Former DuPont CEO Ellen Kullman Takes Over 3D-Printing Startup Carbon

Joe Scarnici—Getty Images for Fortune

From 2009 to 2015, Ellen Kullman led Fortune 500 chemical company DuPont as chairman and CEO. She steered the company, with revenues of $36 billion in 2015, through a proxy battle with activist investor Nelson Peltz before her abrupt departure from the giant where she’d spent 30 years of her career.

Four years later, Kullman is taking on a new challenge at a very different kind of company. The former Fortune 500 CEO will become president and chief executive of six-year-old 3D-printing startup Carbon, where she has served on the board of directors since 2016. It’s an unusual move for a ex-Fortune 500 chief, and especially for one of the few women to hold that role. Of 126 women who fell off Fortune‘s annual Most Powerful Women rankings—which include chiefs of the biggest companies alongside women in other corporate roles—between 2000 and 2015, only eight in 2015 had gone on to hold the CEO title at a private or public company of any size. Only two female Fortune 500 chiefs, Meg Whitman and Susan Cameron, in 2015 had ever repeated the feat at a second company. Kullman was the first woman to lead 212-year-old DuPont.

After rising to the top, a second tour is hard to come by. (Not so for men: of the 93 men during the same period who left their jobs under pressure, five of them later returned as CEOs of another public company).

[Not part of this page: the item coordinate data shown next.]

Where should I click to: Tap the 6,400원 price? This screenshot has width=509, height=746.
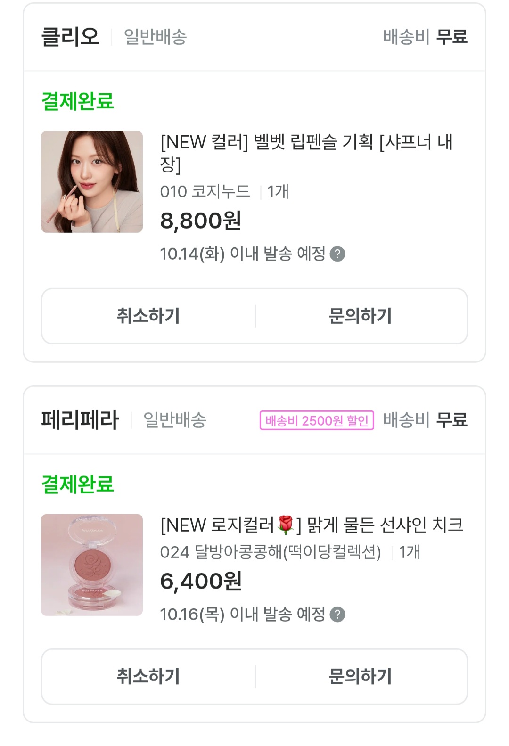[201, 581]
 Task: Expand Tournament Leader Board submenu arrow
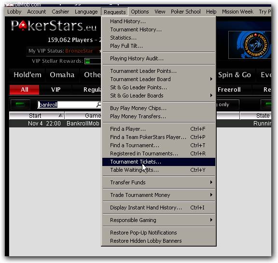(211, 79)
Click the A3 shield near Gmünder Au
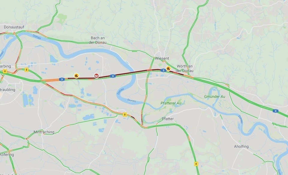Image resolution: width=288 pixels, height=175 pixels. 275,111
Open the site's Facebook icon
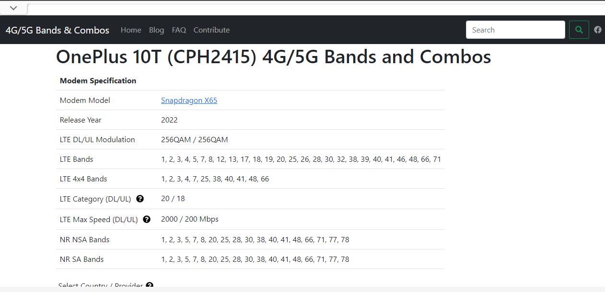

Kullman is excited about the venture, where she’ll head a workforce of about 500 rather than the more than 40,000 she oversaw at DuPont. “A non-public company is definitely more fun than a public company,” she says. “It’s different—yes, it’s a small team—but, boy, can you see the impact.”

Kullman takes over from Carbon co-founder and CEO Joseph DeSimone, who will become executive chairman. “Having a seasoned executive like Ellen [take over]—holy smokes, when this thought emerged, I couldn’t imagine something like this would come to fruition,” DeSimone says.

Since leaving DuPont, Kullman has served on the boards of Amgen, Dell Technologies, Goldman Sachs, United Technologies, and Carbon. Kullman, who has also advocated for women’s representation on boards of directors, says she will likely scale back some of her board commitments as she takes over the company.

Kullman said she had some hesitations before taking over the company: namely, moving from the East Coast to the West Coast and starting another full-time gig. Her goals for Carbon, however, are now clear: to use her expertise from DuPont to “deliver on the promise and mission of digital manufacturing.”